===== TASK MATERIAL

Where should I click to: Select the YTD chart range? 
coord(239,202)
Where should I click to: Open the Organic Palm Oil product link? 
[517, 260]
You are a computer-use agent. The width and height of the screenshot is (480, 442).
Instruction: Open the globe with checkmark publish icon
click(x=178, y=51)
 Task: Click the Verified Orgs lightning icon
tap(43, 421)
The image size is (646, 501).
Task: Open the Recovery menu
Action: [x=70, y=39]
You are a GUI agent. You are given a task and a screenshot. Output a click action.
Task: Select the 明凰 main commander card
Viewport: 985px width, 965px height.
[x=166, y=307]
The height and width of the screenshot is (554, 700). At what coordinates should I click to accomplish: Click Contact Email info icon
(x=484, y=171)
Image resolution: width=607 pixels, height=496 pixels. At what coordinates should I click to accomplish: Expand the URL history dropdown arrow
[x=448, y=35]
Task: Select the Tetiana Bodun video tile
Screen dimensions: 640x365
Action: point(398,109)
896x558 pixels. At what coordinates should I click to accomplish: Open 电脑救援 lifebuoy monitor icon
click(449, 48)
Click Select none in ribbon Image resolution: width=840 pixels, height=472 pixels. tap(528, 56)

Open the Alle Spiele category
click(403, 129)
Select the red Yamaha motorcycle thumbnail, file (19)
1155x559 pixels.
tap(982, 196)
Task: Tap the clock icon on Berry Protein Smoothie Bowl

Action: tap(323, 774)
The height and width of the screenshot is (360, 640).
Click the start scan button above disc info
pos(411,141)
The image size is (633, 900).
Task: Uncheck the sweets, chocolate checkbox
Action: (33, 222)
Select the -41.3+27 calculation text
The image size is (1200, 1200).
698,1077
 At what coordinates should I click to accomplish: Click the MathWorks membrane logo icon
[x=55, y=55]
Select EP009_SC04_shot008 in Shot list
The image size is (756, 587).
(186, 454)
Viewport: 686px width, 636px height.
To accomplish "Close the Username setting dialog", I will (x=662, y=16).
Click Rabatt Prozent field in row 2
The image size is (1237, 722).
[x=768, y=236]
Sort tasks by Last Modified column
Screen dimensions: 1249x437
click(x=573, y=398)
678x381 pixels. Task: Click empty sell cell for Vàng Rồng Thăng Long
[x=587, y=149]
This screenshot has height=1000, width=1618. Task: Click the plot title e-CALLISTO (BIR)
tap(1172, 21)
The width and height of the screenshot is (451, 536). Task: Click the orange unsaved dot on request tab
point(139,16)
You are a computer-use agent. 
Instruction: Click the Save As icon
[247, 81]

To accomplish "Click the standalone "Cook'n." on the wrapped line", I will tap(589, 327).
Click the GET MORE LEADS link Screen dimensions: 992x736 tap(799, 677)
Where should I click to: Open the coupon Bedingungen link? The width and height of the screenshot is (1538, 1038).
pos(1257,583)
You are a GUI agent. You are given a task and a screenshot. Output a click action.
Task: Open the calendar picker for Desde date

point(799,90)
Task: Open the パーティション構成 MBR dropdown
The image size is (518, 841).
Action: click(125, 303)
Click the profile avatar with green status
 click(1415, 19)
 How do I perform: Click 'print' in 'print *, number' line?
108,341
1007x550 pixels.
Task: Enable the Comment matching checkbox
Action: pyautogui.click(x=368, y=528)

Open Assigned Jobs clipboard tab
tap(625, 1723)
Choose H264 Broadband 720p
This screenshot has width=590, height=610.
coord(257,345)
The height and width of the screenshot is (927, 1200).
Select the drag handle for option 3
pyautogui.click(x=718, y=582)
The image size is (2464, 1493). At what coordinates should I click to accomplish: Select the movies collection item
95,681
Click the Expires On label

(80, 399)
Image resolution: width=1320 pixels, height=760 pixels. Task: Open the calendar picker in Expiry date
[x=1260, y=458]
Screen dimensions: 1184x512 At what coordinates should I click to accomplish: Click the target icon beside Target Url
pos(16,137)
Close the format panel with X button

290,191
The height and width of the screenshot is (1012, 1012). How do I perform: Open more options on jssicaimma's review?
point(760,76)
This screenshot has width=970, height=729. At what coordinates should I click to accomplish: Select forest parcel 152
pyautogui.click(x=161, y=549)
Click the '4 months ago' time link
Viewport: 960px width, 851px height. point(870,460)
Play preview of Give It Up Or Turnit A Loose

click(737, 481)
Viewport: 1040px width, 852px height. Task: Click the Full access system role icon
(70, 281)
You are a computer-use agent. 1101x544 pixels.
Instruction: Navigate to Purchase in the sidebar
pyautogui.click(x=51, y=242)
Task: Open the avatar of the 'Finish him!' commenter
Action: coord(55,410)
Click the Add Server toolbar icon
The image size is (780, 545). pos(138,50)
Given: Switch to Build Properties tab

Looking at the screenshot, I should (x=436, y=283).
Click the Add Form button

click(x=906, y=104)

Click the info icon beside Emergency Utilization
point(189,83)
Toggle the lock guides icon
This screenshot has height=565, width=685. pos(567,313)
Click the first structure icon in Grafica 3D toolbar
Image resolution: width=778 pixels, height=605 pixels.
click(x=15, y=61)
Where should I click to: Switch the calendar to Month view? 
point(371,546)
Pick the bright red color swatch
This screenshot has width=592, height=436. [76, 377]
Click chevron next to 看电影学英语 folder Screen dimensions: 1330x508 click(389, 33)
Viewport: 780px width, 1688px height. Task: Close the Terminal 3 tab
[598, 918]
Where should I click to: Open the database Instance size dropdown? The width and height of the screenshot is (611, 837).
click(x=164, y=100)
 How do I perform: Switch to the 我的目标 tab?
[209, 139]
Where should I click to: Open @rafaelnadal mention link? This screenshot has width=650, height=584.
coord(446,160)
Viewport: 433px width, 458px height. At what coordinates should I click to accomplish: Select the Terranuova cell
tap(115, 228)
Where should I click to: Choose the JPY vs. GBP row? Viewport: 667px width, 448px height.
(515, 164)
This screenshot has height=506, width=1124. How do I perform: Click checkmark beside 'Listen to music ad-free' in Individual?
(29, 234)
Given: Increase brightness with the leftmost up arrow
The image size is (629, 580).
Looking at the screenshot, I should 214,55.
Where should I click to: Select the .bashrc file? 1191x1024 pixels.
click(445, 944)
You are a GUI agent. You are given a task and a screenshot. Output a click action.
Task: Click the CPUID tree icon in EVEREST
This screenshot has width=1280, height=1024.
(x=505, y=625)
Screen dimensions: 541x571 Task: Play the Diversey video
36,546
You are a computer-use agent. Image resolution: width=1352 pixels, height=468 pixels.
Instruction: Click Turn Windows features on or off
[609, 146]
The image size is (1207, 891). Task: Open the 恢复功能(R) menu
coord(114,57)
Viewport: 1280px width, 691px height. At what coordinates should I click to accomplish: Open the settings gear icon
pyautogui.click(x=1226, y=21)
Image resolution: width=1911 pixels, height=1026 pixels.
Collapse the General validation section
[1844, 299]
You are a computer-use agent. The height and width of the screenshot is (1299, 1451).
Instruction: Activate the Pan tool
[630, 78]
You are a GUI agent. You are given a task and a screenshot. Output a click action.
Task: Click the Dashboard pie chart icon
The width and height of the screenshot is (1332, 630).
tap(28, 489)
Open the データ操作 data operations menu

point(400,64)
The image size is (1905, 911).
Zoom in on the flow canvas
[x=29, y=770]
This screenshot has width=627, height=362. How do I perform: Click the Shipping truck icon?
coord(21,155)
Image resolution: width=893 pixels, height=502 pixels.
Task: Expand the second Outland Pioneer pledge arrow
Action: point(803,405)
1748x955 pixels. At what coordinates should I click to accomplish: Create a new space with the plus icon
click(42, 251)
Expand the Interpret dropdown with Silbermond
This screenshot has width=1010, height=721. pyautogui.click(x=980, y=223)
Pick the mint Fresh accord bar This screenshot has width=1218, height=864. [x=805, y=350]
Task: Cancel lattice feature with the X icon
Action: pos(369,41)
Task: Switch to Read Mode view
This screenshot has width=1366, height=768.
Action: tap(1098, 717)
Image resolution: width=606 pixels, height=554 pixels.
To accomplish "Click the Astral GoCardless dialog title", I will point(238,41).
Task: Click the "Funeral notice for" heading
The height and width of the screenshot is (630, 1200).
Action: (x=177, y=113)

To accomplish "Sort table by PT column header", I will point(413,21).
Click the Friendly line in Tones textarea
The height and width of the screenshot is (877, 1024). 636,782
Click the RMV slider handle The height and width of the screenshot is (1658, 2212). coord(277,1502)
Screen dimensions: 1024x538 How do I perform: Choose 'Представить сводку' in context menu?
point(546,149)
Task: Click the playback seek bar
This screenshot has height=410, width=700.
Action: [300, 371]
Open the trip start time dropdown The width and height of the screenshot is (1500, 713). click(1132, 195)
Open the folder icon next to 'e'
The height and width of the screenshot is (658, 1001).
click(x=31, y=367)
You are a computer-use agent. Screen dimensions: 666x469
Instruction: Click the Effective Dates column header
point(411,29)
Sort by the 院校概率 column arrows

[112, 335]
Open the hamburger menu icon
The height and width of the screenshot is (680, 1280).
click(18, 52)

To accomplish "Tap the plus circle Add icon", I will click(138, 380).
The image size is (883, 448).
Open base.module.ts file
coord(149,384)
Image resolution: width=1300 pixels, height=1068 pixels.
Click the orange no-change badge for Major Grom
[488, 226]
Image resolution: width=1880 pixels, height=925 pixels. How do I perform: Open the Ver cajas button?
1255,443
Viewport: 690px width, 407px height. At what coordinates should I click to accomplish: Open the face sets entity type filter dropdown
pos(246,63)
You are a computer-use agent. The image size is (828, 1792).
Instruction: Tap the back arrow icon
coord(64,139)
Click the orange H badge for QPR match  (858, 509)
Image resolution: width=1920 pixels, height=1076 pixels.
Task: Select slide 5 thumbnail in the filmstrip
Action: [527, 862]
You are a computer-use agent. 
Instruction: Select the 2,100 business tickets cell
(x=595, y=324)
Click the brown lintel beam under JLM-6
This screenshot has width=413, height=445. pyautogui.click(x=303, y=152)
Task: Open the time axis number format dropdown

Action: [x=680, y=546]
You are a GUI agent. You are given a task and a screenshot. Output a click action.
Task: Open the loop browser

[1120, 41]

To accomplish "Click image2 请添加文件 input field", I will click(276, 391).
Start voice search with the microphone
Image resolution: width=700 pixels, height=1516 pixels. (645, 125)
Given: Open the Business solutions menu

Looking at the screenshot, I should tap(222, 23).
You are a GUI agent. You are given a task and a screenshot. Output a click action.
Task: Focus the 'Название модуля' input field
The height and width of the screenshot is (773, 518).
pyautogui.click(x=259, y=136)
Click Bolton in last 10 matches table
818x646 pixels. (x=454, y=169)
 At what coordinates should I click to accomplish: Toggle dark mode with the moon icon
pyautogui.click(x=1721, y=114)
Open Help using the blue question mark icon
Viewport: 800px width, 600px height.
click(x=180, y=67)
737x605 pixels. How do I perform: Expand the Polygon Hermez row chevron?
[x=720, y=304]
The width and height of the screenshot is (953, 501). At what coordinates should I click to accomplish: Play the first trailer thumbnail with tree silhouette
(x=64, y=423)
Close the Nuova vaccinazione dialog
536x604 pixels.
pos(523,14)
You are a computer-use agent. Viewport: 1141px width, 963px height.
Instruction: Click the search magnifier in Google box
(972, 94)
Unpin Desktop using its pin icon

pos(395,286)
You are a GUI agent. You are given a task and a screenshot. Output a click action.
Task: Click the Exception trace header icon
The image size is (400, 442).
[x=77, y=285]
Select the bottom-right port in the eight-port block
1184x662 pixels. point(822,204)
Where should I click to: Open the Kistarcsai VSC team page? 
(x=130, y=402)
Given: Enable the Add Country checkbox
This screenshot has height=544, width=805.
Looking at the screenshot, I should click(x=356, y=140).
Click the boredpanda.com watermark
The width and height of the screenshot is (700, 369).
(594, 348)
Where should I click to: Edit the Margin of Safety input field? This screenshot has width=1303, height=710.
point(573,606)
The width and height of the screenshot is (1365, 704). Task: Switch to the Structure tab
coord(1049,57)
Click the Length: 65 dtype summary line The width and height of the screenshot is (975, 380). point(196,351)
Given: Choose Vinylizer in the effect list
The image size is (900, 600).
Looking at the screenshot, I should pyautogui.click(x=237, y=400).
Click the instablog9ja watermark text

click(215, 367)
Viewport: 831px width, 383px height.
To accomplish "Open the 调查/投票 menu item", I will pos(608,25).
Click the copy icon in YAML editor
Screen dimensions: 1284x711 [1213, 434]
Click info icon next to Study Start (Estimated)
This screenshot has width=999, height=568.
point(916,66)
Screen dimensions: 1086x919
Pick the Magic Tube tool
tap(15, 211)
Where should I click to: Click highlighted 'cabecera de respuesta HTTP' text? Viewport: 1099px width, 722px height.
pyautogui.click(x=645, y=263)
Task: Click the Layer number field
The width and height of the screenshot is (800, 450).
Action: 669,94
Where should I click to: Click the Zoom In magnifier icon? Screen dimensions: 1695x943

==========

**PROBLEM DESCRIPTION:** Taking the entries above, write out exactly the lines starting with the line containing "The height and width of the screenshot is (927, 1200)." and going on through the line containing "You are a computer-use agent. 1101x544", both included, and nothing else.

**SOLUTION BELOW:**
The height and width of the screenshot is (927, 1200).
Select the drag handle for option 3
pyautogui.click(x=718, y=582)
The image size is (2464, 1493). At what coordinates should I click to accomplish: Select the movies collection item
95,681
Click the Expires On label

(80, 399)
Image resolution: width=1320 pixels, height=760 pixels. Task: Open the calendar picker in Expiry date
[x=1260, y=458]
Screen dimensions: 1184x512 At what coordinates should I click to accomplish: Click the target icon beside Target Url
pos(16,137)
Close the format panel with X button

290,191
The height and width of the screenshot is (1012, 1012). How do I perform: Open more options on jssicaimma's review?
point(760,76)
This screenshot has width=970, height=729. At what coordinates should I click to accomplish: Select forest parcel 152
pyautogui.click(x=161, y=549)
Click the '4 months ago' time link
Viewport: 960px width, 851px height. point(870,460)
Play preview of Give It Up Or Turnit A Loose

click(737, 481)
Viewport: 1040px width, 852px height. Task: Click the Full access system role icon
(70, 281)
You are a computer-use agent. 1101x544 pixels.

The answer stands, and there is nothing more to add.